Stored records

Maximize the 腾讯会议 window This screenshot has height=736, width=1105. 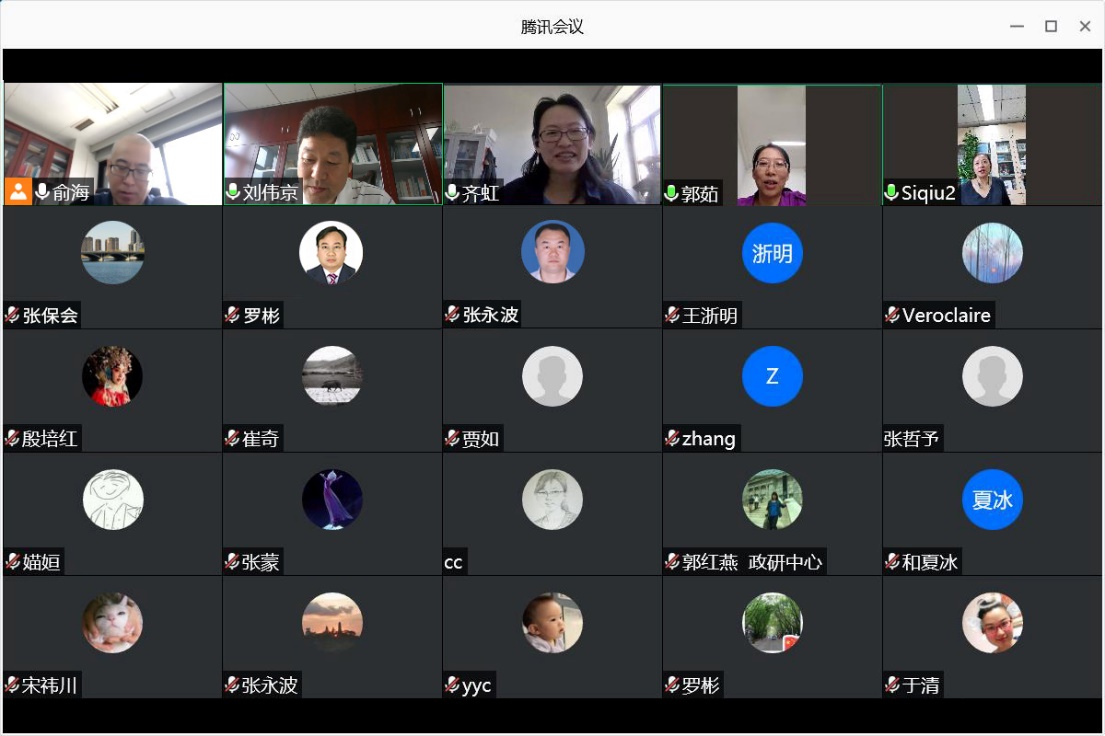(1051, 26)
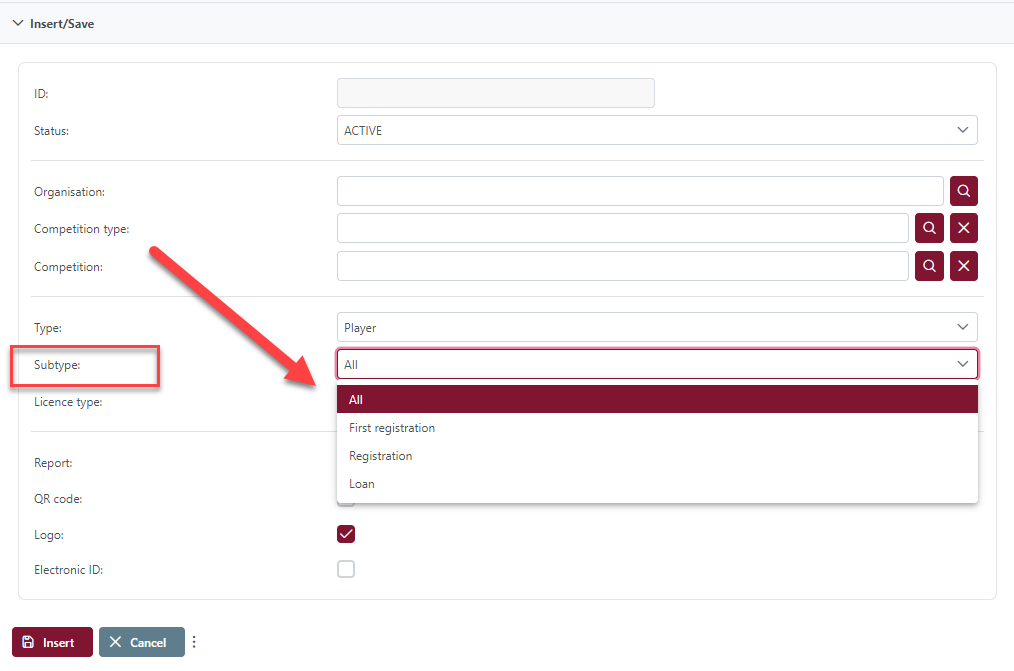1014x671 pixels.
Task: Choose First registration subtype option
Action: [x=392, y=428]
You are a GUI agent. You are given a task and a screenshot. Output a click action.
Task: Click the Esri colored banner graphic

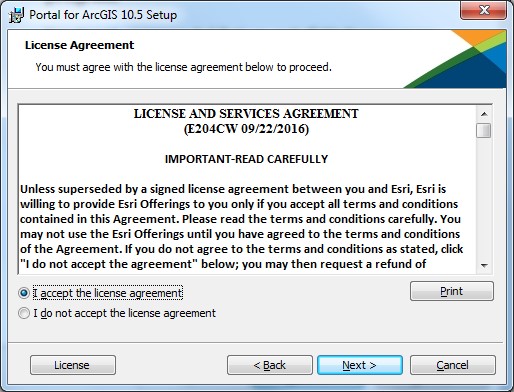[x=458, y=59]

» Problem to solve
Nothing but the lines from the line holding "You are a GUI" through the last line of the entries above is to be reproduced, exactly and without pictures.

» Solution to this task
You are a GUI agent. You are given a task and a screenshot. Output a click action.
Task: Click the Esri colored banner graphic

[x=458, y=59]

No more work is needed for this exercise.